## [WHAT TO DO]
From the records below, extract every line that contains the string "Task". Treat the match as case-sensitive.

## [SUPPLIED MATERIAL]
* * * *

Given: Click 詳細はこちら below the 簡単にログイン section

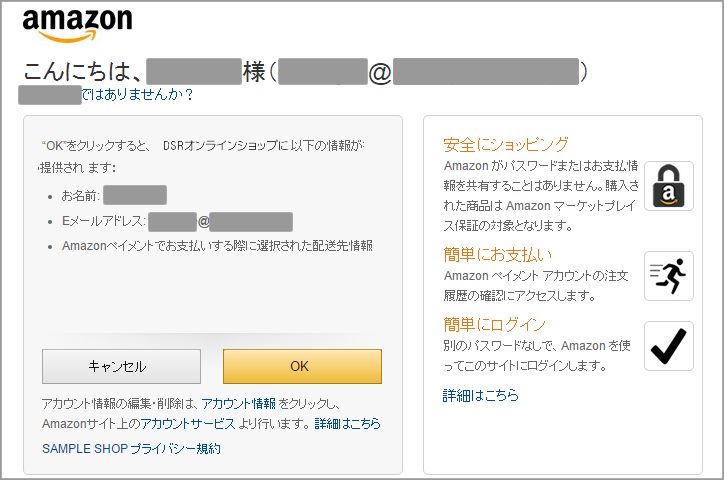Looking at the screenshot, I should 481,396.
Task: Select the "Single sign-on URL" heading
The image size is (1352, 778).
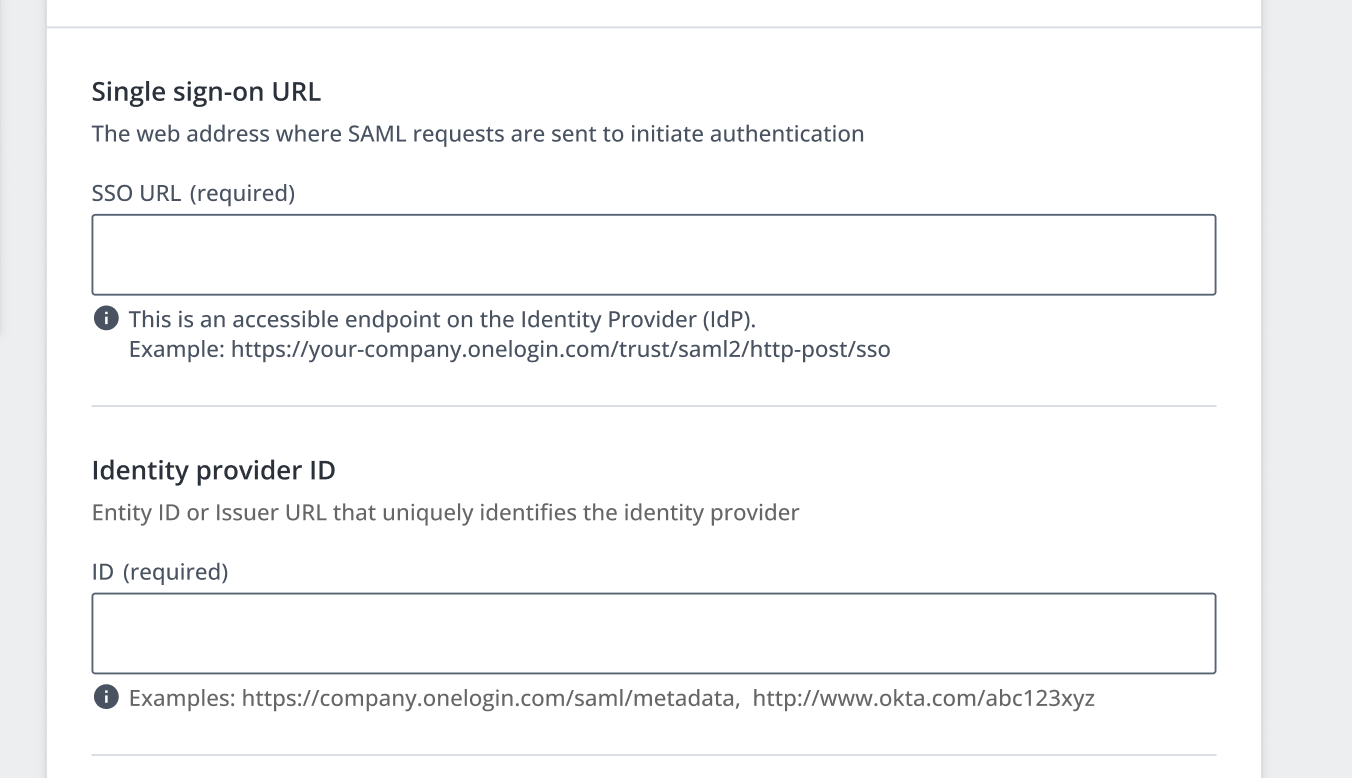Action: pos(206,92)
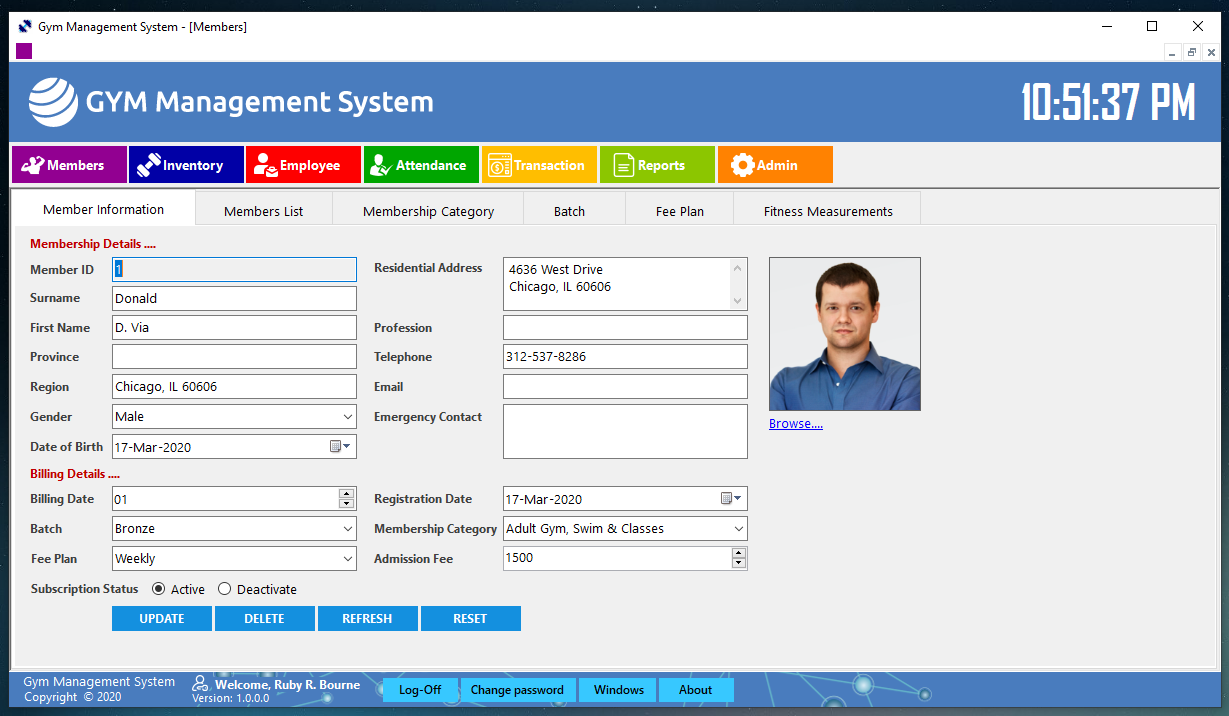Screen dimensions: 1229x716
Task: Switch to the Fitness Measurements tab
Action: coord(827,211)
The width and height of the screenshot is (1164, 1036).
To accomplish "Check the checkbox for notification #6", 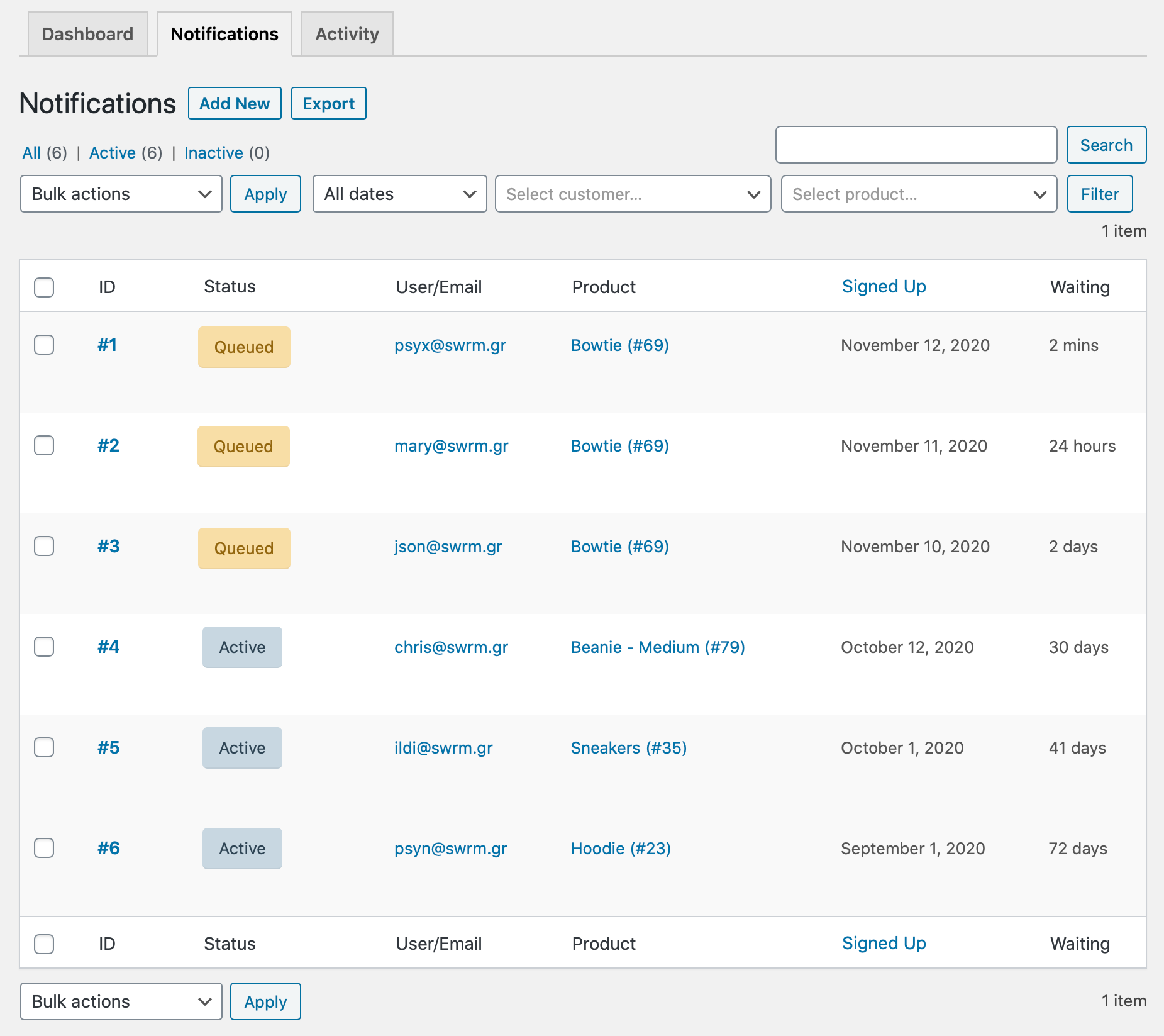I will pyautogui.click(x=44, y=848).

* * * *

## [EXPECTED OUTPUT]
Task: Select the "Single sign-on URL" heading
Task: Switch to the Fitness Measurements tab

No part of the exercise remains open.